**Required action:**
Determine the number of lines in the listing below in which the word "Given" is present, and state it without comment.

**Material provided:**
::::
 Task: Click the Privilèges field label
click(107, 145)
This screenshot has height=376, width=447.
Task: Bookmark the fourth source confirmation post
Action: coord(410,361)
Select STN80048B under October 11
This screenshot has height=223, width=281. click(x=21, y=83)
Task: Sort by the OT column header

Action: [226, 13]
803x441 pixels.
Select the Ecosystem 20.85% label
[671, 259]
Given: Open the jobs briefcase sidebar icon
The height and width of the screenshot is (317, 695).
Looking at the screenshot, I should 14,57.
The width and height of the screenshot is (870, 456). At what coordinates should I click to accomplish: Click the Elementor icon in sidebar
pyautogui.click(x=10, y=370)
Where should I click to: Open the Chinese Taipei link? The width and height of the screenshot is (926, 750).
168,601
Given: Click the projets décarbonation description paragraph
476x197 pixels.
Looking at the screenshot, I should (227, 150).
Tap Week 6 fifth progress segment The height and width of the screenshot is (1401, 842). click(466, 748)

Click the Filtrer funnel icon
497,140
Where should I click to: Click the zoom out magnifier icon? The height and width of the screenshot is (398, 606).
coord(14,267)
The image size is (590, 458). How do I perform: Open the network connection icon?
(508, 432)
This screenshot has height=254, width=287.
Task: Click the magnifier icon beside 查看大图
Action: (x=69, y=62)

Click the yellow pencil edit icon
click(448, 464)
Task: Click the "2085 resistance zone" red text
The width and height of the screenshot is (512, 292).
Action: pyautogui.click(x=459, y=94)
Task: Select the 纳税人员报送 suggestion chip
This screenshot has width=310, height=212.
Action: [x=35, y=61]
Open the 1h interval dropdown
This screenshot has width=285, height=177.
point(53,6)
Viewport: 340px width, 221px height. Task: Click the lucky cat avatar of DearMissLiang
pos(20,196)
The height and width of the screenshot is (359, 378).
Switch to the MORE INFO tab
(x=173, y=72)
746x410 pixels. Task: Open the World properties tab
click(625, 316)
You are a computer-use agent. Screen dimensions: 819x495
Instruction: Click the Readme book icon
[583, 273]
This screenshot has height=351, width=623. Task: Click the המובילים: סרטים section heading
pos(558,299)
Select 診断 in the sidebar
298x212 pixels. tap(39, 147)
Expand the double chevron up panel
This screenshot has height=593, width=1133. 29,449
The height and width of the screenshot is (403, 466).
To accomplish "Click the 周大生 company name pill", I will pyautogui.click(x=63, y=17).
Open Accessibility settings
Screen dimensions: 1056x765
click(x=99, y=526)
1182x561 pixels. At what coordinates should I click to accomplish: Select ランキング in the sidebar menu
::::
**Response:**
2